Tage später sei er erneut an dem Haus vorbeigefahren und habe die Tür offen gesehen. Wütend habe er sie zugeschlagen und dabei geschimpft, berichtete der Bauhof-Mitarbeiter. Später habe der Angeklagte ihn dann bis zum Rathaus verfolgt. „Er hat mich provoziert und wollte offenbar, dass ich zuerst zuschlage“, berichtete der 59-Jährige. Er sei stattdessen im Rathaus verschwunden. Wenige später bewirkten sowohl er, als auch Bürgermeister Frank Gleim, dass sich der Angeklagte ihnen nicht mehr nähern dürfe. Diese Verfügung lief mit dem gestrigen Tage aus. Beide gaben an, dass sie sich von dem Angeklagten durchaus auch körperlich bedroht gefühlt hätten.

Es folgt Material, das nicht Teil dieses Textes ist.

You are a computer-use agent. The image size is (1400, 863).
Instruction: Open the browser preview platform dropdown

Der Frührentner war zudem wegen Beleidigung angeklagt: Auf der Kreisstraße 99 zwischen Lehnhausen und Oberholzhausen soll er nahe auf einen 72-Jährigen aufgefahren sein und ihm den Stinkefinger gezeigt haben. Als der vorausfahrende Rentner daraufhin ausgestiegen ist, sei es beinahe zu einer Handgreiflichkeit mit dem Beifahrer des Angeklagten gekommen. Das aber habe der Angeklagte verhindert, sagte der Geschädigte.

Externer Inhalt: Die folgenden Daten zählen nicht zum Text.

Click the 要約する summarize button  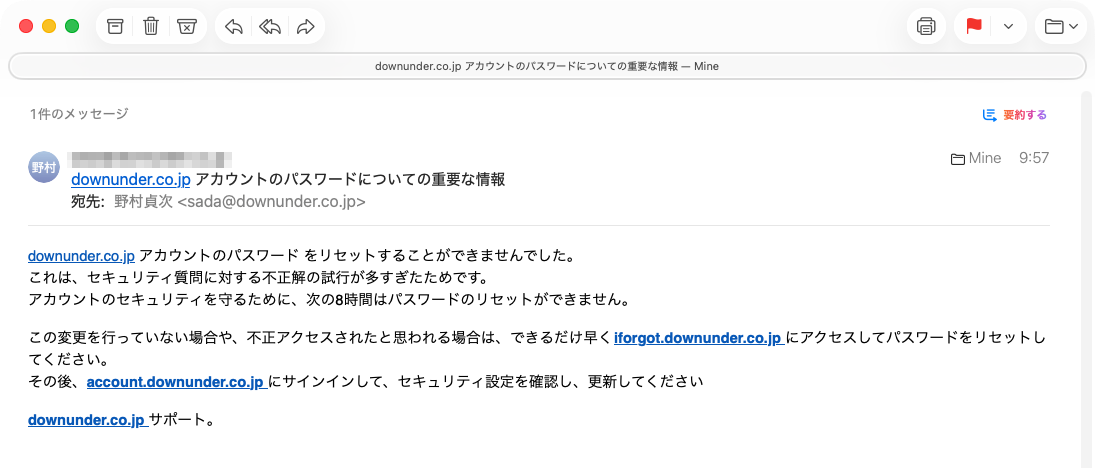click(1015, 115)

Der Angeklagte selbst bestritt nicht, den Bürgermeister oder den Bauhofsmitarbeiter beleidigt zu haben, wohl aber die Drohungen. Er erklärte auch: „Das, was ich gebrüllt habe, habe ich noch nie umgesetzt“ - das wüsste jeder, der ihn kenne. Er selbst habe sich durch die Stadt schikaniert gefühlt - zudem hätte sich diese als Vermieterin nie um den Schimmel in seiner Wohnung gesorgt. Seine Verteidigerin nannte den Vorfall im Februar dieses Jahres einen Ausbruch aufgestauter Wut und Frustration. „Er fühlte sich hilflos und übervorteilt“, sagte sie - deshalb sei er letztlich auch aus der Wohnung ausgezogen. Die Heftigkeit seiner Worte beschrieb sie als seine Art, mit Frust umzugehen - „man kennt ihn in Gemünden und weiß auch, wie er tickt“.

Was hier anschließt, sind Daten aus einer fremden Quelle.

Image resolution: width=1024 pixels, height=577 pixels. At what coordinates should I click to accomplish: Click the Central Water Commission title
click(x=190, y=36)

Richterin Hülshorst verurteilte den Mann schließlich zu einer Strafe von 60 Tagessätzen zu je 20 Euro, insgesamt also 1200 Euro. Er gilt damit nicht als vorbestraft. Die Vorsitzende machte deutlich, dass sie an den Aussagen der Zeugen, die von mehreren anderen Zeugen bestätigt worden waren, nicht den geringsten Zweifel habe.